Abstract

The current standard for stage III and selected stage IV squamous cell carcinoma of the larynx includes organ sparing concurrent chemoradiation therapy. Verrucous carcinoma is predominantly treated with surgery, including laryngectomy in selected cases. Expert and appropriate pathologic interpretation of verrucous carcinoma with an ample biopsy specimen of the larynx using microlaryngoscopy can differ from the final pathology (squamous cell carcinoma) in a laryngectomy specimen.
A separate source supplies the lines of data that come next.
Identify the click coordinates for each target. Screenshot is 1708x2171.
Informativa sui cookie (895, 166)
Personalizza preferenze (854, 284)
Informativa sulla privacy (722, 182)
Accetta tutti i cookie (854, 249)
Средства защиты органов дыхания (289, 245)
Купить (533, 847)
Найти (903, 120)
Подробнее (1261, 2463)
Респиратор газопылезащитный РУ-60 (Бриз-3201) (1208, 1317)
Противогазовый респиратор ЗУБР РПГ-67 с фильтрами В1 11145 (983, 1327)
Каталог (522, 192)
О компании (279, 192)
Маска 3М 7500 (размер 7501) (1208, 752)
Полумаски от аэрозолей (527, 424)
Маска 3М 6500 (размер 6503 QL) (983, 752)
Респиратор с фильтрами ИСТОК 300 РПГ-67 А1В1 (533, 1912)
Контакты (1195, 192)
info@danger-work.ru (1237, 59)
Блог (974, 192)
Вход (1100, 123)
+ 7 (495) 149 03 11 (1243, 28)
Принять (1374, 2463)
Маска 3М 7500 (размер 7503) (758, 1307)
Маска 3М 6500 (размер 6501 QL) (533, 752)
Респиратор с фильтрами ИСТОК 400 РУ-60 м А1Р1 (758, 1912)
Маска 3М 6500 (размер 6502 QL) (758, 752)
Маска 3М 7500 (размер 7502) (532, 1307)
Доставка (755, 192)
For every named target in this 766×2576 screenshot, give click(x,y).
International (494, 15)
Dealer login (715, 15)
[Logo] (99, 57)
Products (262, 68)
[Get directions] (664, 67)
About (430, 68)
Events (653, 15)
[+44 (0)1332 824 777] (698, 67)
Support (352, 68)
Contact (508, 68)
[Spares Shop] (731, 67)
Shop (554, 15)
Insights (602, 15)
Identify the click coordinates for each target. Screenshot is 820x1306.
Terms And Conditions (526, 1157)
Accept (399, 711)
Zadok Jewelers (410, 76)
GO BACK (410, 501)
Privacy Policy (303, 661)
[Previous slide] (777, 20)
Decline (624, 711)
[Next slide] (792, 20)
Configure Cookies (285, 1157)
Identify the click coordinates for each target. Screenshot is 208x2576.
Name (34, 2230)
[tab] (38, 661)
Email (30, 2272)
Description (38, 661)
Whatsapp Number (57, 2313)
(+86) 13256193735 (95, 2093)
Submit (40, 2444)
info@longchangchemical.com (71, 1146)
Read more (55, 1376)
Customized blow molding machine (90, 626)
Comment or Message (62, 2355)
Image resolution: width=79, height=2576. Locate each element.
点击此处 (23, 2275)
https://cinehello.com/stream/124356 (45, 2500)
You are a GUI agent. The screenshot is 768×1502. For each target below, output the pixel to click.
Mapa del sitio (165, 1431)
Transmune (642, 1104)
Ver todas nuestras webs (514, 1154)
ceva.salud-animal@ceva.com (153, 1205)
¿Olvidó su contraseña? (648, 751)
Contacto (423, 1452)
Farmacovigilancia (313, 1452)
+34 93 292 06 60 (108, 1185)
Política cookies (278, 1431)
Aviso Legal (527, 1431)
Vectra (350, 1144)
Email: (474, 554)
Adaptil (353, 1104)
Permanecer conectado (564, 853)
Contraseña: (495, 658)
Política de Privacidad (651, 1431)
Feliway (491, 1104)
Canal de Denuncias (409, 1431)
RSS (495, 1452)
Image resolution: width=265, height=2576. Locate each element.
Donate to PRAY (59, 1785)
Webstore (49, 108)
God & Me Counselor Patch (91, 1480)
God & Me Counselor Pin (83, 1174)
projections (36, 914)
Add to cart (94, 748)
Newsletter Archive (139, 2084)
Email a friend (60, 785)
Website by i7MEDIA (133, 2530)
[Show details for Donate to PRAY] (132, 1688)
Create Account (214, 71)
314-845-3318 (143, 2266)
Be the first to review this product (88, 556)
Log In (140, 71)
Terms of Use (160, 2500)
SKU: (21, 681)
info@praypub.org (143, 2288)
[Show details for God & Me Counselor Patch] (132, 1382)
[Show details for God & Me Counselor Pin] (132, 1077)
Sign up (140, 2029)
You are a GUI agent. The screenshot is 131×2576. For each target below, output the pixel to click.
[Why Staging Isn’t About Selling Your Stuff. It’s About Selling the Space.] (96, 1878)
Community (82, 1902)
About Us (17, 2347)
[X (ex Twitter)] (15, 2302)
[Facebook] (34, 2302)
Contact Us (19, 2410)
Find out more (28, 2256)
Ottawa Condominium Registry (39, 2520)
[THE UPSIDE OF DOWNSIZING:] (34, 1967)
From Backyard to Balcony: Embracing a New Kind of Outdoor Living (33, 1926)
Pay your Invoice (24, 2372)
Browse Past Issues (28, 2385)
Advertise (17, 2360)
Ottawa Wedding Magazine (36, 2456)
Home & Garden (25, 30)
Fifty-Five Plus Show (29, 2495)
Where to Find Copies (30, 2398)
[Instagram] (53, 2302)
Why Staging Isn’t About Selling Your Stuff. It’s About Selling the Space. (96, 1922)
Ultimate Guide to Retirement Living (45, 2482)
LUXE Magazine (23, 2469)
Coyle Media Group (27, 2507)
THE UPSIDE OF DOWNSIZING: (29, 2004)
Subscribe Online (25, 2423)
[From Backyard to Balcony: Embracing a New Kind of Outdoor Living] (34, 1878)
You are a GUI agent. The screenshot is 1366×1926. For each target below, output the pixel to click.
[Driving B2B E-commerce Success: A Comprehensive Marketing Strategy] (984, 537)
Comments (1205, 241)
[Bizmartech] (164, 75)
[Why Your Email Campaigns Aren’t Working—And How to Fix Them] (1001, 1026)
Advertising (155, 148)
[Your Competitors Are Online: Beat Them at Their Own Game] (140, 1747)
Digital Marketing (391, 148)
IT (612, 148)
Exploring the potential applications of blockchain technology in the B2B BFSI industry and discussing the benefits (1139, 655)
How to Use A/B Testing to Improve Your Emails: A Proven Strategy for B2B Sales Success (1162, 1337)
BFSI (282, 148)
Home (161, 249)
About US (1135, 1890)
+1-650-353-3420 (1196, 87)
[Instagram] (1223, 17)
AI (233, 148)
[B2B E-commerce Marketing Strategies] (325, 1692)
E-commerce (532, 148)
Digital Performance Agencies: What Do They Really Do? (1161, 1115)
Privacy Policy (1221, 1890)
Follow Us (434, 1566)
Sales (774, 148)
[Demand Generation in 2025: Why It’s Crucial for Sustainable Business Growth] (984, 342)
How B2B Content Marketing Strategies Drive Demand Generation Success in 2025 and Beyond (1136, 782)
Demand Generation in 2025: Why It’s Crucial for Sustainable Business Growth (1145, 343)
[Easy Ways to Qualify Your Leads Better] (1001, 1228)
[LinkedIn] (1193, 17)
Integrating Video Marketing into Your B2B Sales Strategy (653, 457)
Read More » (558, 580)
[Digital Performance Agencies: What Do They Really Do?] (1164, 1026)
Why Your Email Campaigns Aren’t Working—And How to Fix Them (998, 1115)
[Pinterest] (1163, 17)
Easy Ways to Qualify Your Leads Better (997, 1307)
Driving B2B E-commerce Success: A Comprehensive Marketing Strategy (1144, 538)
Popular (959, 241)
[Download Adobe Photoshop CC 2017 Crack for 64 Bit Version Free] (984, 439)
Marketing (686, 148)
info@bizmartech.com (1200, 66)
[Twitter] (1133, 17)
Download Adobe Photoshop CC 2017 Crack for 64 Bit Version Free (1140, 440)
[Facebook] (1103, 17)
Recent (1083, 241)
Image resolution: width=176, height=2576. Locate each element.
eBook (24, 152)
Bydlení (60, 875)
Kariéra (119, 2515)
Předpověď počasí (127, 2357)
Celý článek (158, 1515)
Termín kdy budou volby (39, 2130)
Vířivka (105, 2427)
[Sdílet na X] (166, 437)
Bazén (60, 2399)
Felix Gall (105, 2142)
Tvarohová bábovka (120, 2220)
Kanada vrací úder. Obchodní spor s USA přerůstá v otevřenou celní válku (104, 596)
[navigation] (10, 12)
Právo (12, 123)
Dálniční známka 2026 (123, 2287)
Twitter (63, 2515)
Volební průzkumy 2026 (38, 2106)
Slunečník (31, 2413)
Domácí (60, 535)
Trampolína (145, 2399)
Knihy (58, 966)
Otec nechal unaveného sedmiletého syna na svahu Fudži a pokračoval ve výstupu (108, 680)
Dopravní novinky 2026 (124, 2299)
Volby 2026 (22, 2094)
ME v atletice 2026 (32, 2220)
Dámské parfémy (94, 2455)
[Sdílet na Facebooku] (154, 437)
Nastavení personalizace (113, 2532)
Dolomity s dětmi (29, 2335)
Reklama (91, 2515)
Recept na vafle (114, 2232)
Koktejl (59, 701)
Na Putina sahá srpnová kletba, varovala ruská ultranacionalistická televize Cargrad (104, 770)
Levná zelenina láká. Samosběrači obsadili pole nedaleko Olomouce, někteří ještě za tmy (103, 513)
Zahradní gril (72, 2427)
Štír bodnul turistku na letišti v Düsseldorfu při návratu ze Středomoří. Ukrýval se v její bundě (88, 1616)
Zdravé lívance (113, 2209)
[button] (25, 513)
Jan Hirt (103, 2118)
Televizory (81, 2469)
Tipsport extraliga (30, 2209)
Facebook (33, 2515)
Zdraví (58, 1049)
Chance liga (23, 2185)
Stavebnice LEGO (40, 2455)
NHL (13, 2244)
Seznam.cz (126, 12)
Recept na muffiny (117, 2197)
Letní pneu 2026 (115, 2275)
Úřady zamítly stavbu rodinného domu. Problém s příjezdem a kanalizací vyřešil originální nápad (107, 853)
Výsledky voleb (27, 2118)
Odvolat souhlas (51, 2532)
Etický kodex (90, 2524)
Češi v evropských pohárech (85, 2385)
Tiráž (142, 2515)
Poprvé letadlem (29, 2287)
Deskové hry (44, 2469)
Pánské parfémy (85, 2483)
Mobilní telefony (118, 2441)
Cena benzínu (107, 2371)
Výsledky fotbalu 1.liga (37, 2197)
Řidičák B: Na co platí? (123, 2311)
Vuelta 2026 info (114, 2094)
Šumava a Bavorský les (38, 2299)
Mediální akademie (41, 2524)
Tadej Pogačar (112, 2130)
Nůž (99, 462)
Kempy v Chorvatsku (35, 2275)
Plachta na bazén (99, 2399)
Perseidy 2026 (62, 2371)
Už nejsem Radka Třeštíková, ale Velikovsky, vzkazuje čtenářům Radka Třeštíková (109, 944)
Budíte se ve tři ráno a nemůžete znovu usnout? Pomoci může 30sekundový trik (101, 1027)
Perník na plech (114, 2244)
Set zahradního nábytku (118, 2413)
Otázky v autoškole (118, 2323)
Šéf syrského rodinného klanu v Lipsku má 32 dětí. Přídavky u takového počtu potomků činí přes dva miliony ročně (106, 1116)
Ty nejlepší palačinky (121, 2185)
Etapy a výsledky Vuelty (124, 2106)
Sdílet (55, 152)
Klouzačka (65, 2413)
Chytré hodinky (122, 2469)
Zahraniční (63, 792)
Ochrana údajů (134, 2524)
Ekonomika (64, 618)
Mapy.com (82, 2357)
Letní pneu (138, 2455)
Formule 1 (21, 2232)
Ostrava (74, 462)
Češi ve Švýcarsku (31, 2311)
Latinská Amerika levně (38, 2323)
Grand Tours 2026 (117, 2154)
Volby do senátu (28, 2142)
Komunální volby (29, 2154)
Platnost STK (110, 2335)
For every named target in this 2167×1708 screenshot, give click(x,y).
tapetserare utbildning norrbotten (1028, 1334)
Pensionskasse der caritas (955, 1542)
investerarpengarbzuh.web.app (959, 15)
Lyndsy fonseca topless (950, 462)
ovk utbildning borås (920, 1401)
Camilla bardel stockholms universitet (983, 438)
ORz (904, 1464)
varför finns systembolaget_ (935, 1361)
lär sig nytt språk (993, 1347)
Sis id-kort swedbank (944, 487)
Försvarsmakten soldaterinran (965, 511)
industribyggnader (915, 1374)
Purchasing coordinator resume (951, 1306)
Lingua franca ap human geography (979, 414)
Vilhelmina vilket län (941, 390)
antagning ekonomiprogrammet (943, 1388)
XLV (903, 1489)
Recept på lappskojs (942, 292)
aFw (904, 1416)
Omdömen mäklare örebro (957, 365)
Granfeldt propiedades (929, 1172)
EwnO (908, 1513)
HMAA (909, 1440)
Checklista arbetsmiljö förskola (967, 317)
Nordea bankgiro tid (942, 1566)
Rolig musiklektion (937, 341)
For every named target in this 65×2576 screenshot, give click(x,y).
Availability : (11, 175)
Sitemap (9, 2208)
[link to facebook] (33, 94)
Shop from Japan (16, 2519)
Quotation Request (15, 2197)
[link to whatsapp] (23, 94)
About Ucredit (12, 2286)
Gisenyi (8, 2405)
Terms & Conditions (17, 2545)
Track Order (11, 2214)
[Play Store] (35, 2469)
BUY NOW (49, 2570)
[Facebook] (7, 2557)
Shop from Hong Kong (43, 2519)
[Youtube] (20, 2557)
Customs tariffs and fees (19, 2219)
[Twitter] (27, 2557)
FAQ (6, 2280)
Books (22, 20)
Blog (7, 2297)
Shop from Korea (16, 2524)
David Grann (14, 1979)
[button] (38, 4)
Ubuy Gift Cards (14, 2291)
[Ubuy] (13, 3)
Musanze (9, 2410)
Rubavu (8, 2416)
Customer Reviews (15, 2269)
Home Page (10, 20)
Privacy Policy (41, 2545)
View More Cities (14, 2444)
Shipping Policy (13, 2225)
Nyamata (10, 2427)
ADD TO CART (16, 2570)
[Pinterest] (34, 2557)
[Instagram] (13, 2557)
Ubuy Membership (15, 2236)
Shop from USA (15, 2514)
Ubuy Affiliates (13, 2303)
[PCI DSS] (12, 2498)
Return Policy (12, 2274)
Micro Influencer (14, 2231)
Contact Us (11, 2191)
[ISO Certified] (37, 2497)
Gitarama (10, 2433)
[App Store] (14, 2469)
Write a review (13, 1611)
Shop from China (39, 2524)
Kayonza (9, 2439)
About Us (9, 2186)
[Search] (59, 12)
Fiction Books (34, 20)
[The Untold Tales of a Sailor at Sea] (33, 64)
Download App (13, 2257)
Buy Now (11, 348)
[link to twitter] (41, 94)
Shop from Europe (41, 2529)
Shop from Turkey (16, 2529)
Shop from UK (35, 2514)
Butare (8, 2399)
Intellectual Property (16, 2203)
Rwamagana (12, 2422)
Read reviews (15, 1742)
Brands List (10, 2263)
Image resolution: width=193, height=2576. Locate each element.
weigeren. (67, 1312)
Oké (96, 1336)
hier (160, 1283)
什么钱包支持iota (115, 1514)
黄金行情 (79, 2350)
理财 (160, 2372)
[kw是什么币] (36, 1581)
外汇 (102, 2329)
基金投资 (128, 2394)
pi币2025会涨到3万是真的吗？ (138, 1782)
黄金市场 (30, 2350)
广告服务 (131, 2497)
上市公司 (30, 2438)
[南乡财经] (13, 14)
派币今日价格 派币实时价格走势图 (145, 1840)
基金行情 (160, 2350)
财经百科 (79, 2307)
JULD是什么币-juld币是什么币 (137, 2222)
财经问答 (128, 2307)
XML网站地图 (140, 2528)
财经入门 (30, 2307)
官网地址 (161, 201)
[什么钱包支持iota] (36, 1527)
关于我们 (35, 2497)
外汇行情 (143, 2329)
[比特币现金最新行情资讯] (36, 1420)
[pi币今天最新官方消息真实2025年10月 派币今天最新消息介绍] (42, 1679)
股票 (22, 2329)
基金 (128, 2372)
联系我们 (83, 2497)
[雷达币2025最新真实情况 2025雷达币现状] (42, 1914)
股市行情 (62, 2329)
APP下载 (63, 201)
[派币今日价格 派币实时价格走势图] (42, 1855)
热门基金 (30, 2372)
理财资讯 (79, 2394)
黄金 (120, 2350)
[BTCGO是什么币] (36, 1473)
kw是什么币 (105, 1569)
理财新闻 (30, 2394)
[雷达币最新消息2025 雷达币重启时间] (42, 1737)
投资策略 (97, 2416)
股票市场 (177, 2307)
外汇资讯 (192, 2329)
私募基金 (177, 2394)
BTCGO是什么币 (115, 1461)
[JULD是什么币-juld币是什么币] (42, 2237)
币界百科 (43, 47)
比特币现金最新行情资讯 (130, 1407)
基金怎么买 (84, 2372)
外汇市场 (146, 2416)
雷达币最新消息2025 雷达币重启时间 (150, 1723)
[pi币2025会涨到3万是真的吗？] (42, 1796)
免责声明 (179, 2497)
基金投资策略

This can potentially lead to a failed opportunity for larynx preservation. A 68-year-old African-American male presented with a chief complaint of airway obstruction from a massive obstructing laryngeal tumor. This patient was initially treated with operative microlaryngoscopy and debulking of the laryngeal neoplasm. Computed tomography scan was not interpreted for cartilaginous invasion. Final pathological interpretation of this microlaryngoscopy and biopsy specimen included an "outside the institution" expert second opinion and that interpretation was consistent with verrucous carcinoma. Multidisciplinary head and neck oncology team recommendation was total laryngectomy. Final pathology report of the laryngectomy specimen revealed squamous cell carcinoma with extension through cartilage and anterior soft tissue extension. Expert and appropriate interpretation of an ample biopsy specimen by microlaryngoscopy can result in failure to distinguish verrucous from squamous cell carcinoma, potentially leading to missed opportunities for larynx preservation. In this case, cartilage invasion of a massive larynx squamous cell carcinoma made laryngectomy a reasonable therapeutic option.